The World Junior Championship always has fueled passions in Canada, perhaps more than anywhere in the world. Hockey is a touchstone of Canadian life. Hockey is more than a sport for Canadians; it is part of the country's soul.
The World Juniors definitely has its place in the Canadian hockey psyche.
Hitchcock rates his '88 gold medal alongside his 2002 Olympic gold medal in Salt Lake City, where he was an assistant coach on Team Canada, and the 1999 Stanley Cup as head coach of the Dallas Stars.
"It is a hard tournament to win," says Hitchcock, "and the experience in Salt Lake was a lot like Moscow. In Salt Lake, we were literally shut out of the world. We were in the Olympic bubble and we lived in the Olympic bubble. In Moscow we did not have a clue what was going on and we grew together as a team. We were just playing hockey, and there was some great hockey."
Over the years the World Juniors has produced some memorable moments, and the Moscow tournament was one of them.

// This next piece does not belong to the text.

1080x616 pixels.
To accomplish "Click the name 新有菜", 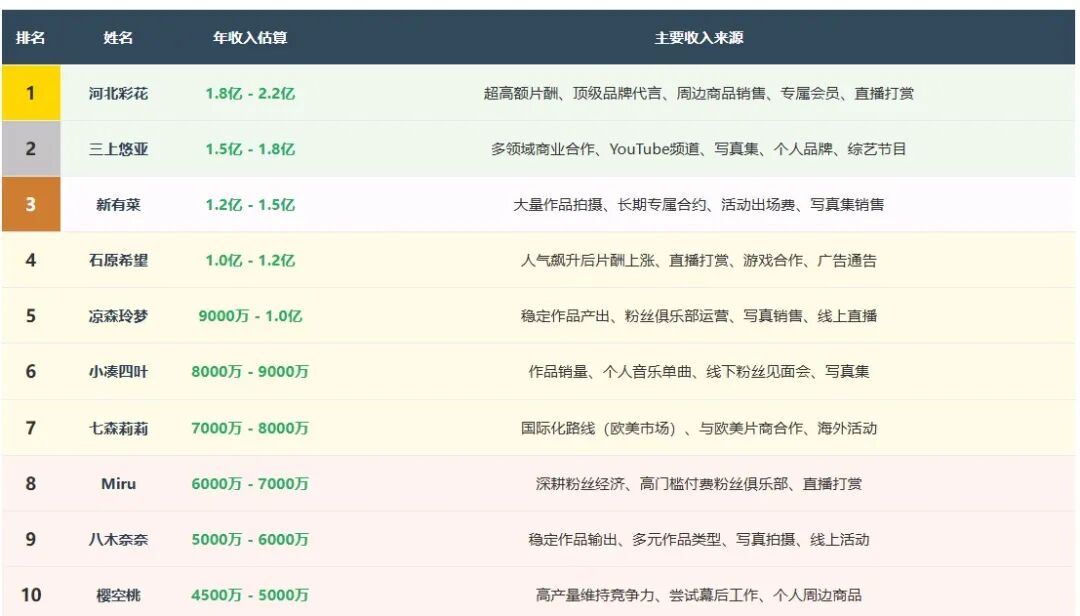I will (118, 204).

The '87 tournament was held in what was then Czechoslovakia and going into the final day of the round-robin competition, Canada was in contention for gold and a win over the Soviets would have clinched the title. But passions slopped over the bowl and both Canada and Russia were disqualified after a brawl. They didn't get it stopped until the stadium people turned out the lights.
"The funny thing about that is Jimmy Waite never really made it in the NHL and our back-up goalie, Jeff Hackett, is still going strong," says Hitchcock. "It was so hard in Moscow. They stole our food. We got wake-up calls in the middle of the night. We had orange pop and Frosted Flakes as a pre-game meal for three games. There was one day we went without food."
Hitchcock, meanwhile, isn't the only NHL head or assistant coach to have stood behind Canada's bench at the World Juniors. Babcock was the head coach of Canada's 1997 team. Tom Renney, the director of player personnel of the New York Rangers, was head coach in 1999 after a stint as bench boss with the Vancouver Canucks. Ex-Montreal Canadiens coach Alain Vigneault was an assistant in 1989, while Columbus Blue Jackets head coach Dave King was the Canadian benchmeister in 1983, with Mario Lemieux on his team.
"It's a coming out party." says Hitchcock.